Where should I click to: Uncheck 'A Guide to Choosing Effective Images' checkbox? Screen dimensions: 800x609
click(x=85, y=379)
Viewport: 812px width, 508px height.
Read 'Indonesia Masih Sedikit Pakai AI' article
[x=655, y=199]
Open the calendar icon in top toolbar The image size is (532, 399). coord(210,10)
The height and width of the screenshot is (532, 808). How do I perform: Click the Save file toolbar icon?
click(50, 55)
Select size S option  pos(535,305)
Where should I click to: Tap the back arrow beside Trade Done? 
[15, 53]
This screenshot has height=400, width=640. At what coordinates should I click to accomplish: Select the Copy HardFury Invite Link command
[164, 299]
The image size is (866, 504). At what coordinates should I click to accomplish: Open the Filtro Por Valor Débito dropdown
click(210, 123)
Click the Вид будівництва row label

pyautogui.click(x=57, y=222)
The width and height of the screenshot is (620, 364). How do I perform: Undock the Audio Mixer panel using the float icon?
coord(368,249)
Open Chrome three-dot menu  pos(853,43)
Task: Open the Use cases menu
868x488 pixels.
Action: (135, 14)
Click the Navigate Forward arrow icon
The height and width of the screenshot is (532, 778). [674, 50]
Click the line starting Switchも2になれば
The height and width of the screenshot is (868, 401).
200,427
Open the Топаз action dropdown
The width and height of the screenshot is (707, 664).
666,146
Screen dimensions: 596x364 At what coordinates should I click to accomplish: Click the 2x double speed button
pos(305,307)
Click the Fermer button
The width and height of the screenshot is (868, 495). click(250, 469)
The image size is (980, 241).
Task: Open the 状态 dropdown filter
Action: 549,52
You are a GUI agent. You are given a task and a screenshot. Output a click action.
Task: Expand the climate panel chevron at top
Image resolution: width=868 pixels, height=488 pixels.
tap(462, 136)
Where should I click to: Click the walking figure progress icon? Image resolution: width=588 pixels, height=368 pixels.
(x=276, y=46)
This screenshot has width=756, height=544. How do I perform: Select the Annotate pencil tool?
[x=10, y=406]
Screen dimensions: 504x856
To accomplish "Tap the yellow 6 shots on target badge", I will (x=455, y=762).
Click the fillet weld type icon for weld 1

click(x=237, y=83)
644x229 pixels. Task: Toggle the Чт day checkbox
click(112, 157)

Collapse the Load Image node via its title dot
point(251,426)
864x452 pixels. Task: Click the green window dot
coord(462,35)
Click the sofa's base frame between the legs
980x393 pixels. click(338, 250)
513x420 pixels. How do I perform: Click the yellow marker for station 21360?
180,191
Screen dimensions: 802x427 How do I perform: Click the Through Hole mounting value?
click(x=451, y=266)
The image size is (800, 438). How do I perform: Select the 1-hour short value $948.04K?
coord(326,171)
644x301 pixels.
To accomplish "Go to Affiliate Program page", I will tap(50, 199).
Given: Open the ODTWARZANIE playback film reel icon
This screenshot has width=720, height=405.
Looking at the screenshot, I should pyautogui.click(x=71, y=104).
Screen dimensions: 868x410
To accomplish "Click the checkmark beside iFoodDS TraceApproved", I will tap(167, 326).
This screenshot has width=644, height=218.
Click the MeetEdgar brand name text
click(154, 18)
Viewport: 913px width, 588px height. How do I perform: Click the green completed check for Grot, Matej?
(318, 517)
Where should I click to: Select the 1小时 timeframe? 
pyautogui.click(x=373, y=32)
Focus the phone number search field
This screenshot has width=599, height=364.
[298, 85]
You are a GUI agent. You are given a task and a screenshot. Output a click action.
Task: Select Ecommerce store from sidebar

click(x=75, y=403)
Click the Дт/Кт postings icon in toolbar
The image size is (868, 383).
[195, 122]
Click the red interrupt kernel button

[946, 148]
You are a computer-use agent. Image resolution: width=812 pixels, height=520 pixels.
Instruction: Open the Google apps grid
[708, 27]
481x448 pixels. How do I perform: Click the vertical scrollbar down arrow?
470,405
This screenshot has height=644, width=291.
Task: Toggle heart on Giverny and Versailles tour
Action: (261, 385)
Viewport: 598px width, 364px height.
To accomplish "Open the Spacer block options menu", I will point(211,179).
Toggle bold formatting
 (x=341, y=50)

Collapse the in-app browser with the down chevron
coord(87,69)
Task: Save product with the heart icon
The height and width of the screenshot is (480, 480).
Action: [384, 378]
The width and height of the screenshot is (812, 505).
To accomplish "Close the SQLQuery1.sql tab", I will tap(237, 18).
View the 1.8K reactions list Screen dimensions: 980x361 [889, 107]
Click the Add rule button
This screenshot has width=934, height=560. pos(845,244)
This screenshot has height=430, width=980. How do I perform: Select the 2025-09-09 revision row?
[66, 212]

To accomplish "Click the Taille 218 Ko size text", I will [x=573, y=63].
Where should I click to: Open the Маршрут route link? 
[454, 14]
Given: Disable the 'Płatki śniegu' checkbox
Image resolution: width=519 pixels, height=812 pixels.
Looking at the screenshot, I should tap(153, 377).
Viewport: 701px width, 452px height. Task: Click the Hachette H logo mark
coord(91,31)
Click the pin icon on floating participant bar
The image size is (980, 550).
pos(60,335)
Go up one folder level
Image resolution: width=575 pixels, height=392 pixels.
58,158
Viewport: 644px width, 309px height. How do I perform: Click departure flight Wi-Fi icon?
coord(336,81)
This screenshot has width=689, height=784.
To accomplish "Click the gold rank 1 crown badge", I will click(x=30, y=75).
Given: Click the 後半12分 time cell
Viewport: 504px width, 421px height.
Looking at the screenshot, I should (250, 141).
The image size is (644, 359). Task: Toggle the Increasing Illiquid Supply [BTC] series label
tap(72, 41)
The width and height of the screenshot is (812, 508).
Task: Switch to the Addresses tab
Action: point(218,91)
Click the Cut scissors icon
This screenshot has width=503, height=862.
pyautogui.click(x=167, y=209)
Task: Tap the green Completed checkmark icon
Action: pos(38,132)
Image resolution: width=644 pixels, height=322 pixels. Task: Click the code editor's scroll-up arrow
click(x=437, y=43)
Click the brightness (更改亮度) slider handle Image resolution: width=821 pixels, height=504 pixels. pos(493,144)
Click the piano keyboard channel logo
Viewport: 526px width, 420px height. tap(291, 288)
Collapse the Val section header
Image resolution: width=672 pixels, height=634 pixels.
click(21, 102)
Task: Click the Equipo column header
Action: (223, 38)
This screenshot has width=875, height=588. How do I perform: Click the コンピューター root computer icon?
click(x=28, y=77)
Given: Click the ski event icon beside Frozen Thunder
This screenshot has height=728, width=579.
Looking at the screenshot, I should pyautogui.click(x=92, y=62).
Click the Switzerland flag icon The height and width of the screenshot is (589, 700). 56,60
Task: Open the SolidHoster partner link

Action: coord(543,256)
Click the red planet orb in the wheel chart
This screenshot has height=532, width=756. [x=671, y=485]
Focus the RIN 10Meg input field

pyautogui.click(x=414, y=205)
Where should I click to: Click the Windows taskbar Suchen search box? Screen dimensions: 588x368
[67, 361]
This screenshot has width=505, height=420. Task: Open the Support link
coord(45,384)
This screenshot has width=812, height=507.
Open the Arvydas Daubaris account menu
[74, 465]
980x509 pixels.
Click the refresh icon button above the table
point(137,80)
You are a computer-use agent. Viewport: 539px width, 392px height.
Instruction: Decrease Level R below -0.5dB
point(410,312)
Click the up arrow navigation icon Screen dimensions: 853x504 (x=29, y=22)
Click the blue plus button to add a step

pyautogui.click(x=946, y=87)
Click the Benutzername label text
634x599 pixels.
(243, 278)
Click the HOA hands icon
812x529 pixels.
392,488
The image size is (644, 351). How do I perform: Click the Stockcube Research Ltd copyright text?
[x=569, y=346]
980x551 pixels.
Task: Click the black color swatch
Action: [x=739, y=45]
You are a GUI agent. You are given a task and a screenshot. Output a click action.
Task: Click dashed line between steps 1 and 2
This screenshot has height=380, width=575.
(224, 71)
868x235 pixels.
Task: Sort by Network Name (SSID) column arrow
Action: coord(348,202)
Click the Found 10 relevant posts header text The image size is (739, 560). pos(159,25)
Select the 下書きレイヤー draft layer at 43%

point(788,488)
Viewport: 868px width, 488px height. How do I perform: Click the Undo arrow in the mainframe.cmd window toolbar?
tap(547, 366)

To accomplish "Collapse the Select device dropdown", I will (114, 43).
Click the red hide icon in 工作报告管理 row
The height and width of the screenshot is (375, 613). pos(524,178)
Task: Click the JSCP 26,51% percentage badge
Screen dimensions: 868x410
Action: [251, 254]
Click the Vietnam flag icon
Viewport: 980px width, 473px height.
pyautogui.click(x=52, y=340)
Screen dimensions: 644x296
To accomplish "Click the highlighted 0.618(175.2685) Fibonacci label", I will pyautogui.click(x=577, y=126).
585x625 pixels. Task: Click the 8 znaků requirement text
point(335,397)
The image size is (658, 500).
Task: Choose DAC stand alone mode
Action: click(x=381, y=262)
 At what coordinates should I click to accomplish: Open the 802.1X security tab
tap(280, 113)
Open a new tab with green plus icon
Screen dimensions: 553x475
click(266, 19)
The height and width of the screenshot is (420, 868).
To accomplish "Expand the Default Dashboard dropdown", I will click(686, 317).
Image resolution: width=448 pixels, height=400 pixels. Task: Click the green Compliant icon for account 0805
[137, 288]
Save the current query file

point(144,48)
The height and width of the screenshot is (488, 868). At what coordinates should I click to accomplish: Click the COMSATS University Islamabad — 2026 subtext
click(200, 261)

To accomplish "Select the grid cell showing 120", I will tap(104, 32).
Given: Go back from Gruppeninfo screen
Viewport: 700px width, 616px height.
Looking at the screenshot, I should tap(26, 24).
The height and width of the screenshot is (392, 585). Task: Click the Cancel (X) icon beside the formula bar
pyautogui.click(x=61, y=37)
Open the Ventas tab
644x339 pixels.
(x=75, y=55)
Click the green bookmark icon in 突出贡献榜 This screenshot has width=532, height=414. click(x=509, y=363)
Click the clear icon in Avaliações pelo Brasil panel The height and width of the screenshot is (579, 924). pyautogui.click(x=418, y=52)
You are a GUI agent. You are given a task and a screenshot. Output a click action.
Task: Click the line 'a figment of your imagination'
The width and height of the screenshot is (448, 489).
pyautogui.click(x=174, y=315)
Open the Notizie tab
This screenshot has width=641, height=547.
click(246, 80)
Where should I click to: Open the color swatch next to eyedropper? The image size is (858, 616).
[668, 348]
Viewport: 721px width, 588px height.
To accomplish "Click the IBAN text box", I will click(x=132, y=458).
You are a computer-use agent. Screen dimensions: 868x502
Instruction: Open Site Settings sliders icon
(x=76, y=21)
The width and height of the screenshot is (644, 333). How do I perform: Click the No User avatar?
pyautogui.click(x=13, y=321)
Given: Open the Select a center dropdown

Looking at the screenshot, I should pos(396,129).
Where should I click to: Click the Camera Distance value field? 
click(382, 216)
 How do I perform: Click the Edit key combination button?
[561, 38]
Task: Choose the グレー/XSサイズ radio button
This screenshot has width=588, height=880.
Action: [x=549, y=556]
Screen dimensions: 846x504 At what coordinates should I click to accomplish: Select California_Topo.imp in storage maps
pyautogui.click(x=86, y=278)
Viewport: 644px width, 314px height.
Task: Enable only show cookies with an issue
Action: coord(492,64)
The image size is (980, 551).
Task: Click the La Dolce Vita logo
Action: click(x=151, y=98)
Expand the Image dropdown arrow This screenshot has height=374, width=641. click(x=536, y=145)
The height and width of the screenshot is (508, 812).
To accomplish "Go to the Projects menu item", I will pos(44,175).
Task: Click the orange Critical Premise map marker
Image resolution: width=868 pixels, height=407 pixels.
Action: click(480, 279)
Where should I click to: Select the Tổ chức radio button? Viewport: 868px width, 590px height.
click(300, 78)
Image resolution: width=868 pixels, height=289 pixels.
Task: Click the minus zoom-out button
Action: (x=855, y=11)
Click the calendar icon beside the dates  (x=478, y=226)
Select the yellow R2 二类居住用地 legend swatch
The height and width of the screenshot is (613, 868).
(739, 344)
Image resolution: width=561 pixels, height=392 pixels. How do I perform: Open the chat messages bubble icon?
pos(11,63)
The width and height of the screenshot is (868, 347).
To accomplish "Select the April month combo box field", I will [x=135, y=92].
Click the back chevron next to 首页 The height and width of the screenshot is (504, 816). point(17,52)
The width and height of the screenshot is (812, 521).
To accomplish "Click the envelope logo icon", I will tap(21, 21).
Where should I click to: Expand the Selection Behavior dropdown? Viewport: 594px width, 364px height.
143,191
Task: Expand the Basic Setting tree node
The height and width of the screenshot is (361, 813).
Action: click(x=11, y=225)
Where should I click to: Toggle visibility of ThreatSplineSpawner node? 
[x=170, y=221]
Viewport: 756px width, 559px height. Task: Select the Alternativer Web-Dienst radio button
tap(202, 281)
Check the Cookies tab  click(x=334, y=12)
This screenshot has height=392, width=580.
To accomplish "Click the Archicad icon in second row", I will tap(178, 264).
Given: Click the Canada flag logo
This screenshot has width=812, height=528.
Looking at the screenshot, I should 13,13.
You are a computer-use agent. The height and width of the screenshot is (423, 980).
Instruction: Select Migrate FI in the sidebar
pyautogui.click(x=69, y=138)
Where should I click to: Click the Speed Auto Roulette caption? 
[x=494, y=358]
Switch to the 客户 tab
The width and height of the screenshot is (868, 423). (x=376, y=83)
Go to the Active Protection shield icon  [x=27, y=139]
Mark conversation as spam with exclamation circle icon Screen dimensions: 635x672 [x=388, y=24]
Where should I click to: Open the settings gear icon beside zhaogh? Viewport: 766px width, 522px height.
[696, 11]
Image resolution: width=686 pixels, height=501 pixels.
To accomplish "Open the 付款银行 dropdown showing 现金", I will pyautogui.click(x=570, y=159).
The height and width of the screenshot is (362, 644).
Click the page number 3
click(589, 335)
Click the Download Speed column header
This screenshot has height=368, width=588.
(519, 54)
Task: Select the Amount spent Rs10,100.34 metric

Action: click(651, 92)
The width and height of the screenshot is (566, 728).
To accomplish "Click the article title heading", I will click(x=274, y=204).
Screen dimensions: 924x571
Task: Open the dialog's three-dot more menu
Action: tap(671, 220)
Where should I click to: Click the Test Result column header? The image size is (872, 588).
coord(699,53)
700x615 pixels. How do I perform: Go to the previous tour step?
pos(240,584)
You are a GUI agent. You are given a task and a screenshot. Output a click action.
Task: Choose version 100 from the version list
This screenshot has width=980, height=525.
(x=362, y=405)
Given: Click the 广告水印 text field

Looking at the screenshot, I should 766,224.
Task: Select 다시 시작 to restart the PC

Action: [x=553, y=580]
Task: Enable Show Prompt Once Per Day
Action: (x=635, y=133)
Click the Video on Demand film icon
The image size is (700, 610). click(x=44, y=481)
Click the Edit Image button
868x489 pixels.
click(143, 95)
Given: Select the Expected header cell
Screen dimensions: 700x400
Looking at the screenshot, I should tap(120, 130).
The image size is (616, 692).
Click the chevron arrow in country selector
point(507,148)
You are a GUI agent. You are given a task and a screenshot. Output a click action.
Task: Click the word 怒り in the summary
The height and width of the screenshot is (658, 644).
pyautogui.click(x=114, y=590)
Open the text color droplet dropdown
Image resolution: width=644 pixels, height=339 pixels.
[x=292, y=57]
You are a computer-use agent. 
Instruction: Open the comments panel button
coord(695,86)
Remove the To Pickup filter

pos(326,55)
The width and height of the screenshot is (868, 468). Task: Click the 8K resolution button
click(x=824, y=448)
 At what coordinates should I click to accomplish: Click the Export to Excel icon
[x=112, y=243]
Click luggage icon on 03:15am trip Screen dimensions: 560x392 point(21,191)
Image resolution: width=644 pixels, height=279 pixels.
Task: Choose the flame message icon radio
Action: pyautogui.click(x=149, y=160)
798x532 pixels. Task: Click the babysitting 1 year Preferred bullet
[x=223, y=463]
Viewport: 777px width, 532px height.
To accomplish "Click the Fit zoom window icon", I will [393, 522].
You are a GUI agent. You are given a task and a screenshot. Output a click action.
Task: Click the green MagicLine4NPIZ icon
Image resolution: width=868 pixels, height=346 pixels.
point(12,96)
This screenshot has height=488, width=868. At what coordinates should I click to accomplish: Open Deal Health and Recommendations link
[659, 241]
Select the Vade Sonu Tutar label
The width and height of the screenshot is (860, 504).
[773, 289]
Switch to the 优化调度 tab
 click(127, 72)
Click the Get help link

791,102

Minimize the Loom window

+++

TASK GOAL » Show every line in the records above that contains the word "showing".

SOLVED PROBLEM »
To accomplish "Select the grid cell showing 120", I will tap(104, 32).
To accomplish "Open the 付款银行 dropdown showing 现金", I will pyautogui.click(x=570, y=159).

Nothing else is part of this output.